= Beginning of Section =

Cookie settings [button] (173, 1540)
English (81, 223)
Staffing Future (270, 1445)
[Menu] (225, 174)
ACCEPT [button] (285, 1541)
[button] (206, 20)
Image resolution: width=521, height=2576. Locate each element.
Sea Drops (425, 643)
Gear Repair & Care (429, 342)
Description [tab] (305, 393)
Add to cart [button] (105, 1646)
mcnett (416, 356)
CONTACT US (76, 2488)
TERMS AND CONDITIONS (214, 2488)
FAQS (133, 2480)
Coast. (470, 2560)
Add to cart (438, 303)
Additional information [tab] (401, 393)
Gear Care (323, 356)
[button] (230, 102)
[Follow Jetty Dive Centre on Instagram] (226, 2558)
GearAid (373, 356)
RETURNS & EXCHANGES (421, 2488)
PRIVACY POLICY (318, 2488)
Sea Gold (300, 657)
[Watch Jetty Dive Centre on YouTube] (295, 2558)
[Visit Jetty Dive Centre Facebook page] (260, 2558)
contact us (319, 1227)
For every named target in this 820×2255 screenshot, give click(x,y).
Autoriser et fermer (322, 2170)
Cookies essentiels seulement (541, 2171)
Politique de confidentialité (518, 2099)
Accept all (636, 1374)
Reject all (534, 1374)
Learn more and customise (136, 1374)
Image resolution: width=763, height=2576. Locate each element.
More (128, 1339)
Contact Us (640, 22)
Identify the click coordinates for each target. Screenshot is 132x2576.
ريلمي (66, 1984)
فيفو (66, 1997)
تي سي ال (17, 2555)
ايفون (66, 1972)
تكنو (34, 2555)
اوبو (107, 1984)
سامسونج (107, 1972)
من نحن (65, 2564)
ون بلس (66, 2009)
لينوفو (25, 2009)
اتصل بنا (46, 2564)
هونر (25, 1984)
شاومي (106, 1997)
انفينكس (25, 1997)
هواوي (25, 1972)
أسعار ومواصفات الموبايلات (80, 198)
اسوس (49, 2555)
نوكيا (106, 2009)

= End of Section =

INSTRUCTIONS FOR THE TASK — Copy each line from the entries above that has the word "button" in it.

OUTPUT FOR THIS TASK —
Cookie settings [button] (173, 1540)
ACCEPT [button] (285, 1541)
[button] (206, 20)
Add to cart [button] (105, 1646)
[button] (230, 102)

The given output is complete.